What ILRI brought to the table

Between 2023 and 2025, ILRI scientists worked alongside Malagasy government officials, national research institutes, and international partners—including Centre de Coopération Internationale en Recherche Agronomique pour le Développement (CIRAD)—to co-create a livestock master plan. The work was supported by the World Bank’s Food Systems Resilience Program.  

The team analyzed existing data and carried out field surveys across the country, from the humid highlands of Vakinankaratra to the arid southern regions, to build up a detailed picture of how livestock systems work: zone by zone, household by household. Combining those field surveys with economic modeling enabled the researchers to simulate the impact of different investment choices across five priority value chains over the next 15 years.

Strengthening the capacity of Malagasy officials and research teams was at the heart of the process, said Abdrahmane Wane, ILRI’s regional director for West and Central Africa, at the plan’s official launch in December 2025.  

“These priority value chains can become genuine drivers of growth, provided they receive targeted and coherent interventions,” he said.

Rather than delivering external recommendations, the ILRI team co-created plans and priorities with a national technical committee comprising central and regional ministry directorates, research institutions, and field-level practitioners. The resulting roadmaps were tested through stakeholder workshops and validated by the very people responsible for implementing them, a deliberate choice to ensure ownership from the start.

For Narindra Rakotoarijaona, Madagascar’s director general of agriculture and livestock, the plan fills a gap that has long held the sector back.

“It enables us to determine the direction the livestock sector will take over the next 15 years, and the results expected over that period,” he said.

What the evidence shows is possible

One of the plan's key messages is to improve productivity per animal, rather than simply growing herd sizes. The five-year investment roadmaps, covering cattle, dairy, small ruminants, poultry, and pigs, represent a total investment of approximately USD 400 million, a mix of 72% public, 28% private finance.

In April 2024, technical teams working on Madagascar’s Livestock Master Plan strengthened their capacities on analytical tools such as LSIPT, supporting evidence-based planning with ILRI and partners. (photo credit: ILRI/ Lamine Diedhiou)

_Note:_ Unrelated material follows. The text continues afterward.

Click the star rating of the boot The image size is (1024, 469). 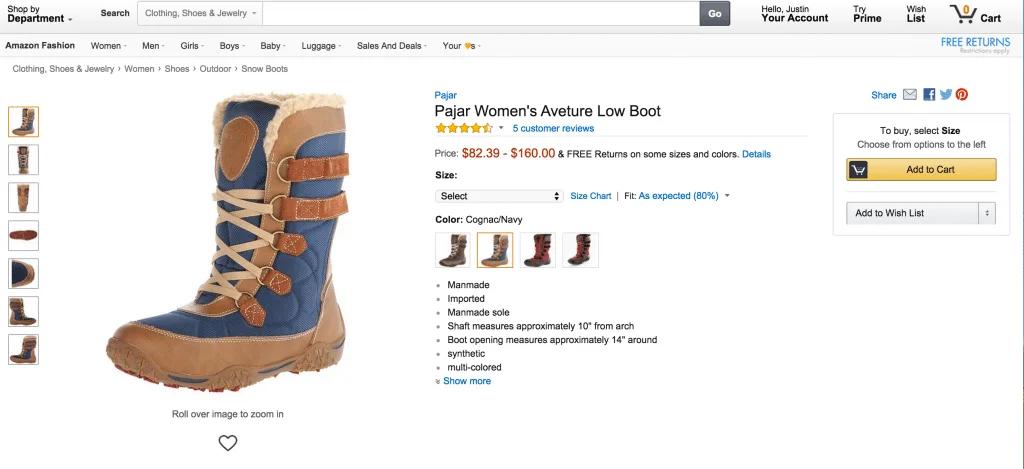(x=464, y=128)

In the poultry sector, researchers estimate that coordinated interventions in vaccination, biosecurity, feed systems, and genetic improvement could cut mortality by nearly half, from 20% to around 10%, while nearly doubling national production.

For pigs, improved health management and feeding could reduce mortality by half and cut time-to-market by a quarter while almost doubling production. Improving dairy systems, meanwhile, should boost productivity per cow by 35%, with national milk production projected to rise from 347 to 474 million liters. And for small ruminants like goats, the safety net of Madagascar's most vulnerable households, it is predicted the inventions could double revenues.

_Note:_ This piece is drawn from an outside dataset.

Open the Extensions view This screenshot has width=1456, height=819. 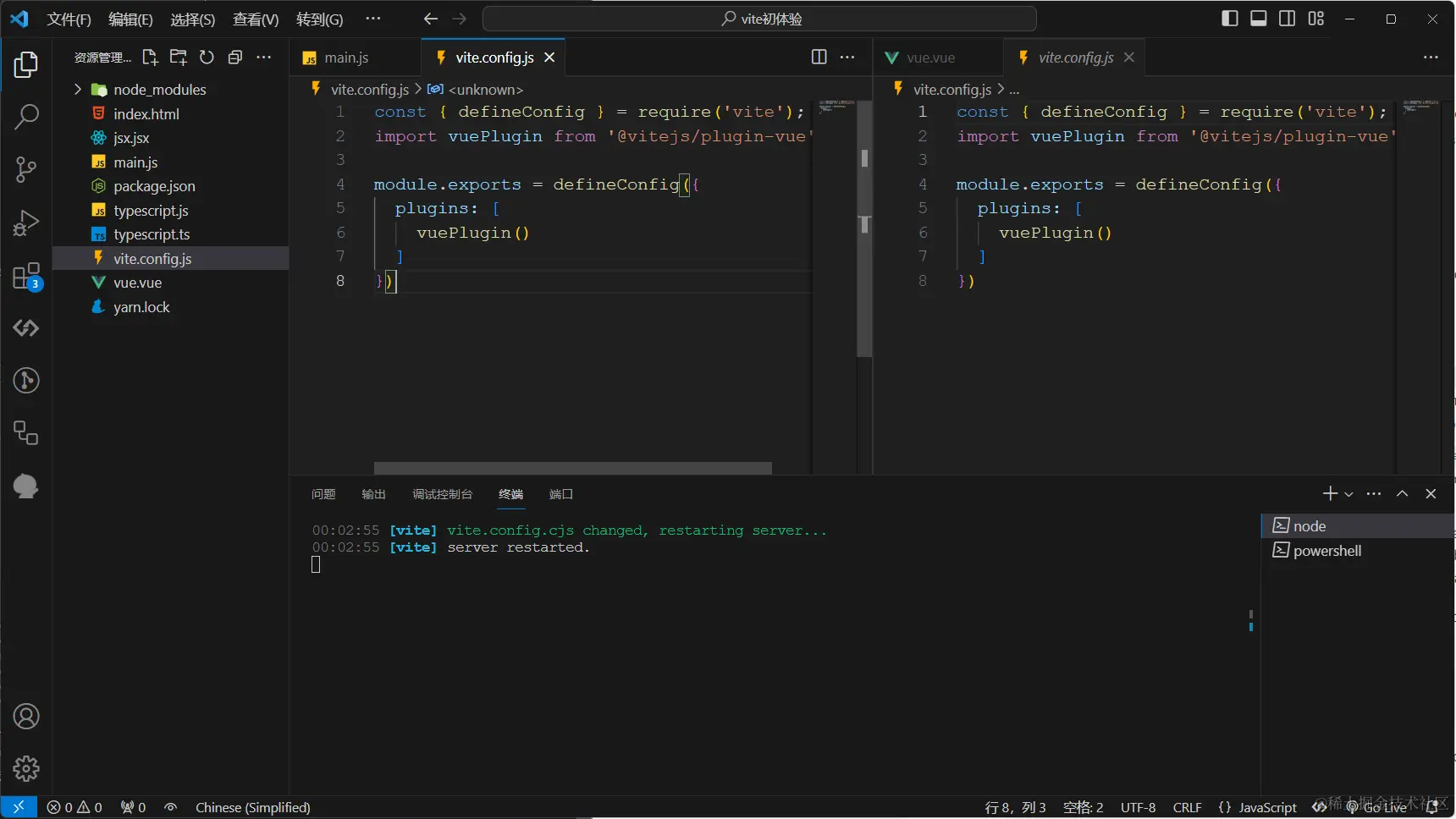(x=26, y=276)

ILRI Director General Appollinaire Djikeng welcomed the way Malagasy stakeholders and public authorities had taken ownership of the plan, calling it “a strategic and cross-cutting lever” for the country’s agricultural transformation.

The work that comes next

“A master plan is only as valuable as its implementation. And that is where the attention of all partners now needs to focus,” said Wane when the plan was launched late last year.  

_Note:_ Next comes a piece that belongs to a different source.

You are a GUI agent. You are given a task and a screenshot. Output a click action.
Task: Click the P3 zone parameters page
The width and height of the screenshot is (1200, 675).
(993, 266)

For government and development partners, the priority is translating commitments into budget lines, and budget lines into results that reach farmers, veterinary agents, and rural communities.

The same rigor that shaped the plan is needed to monitor its rollout, adapt interventions as evidence accumulates, and continue strengthening the national institutions that will be responsible for implementation for the next 15 years, he added.  

And for ILRI, the analytical role does not end with the launch. “It’s a long game, but we’re committed to staying with this, not just through the analysis, but for the follow-through.”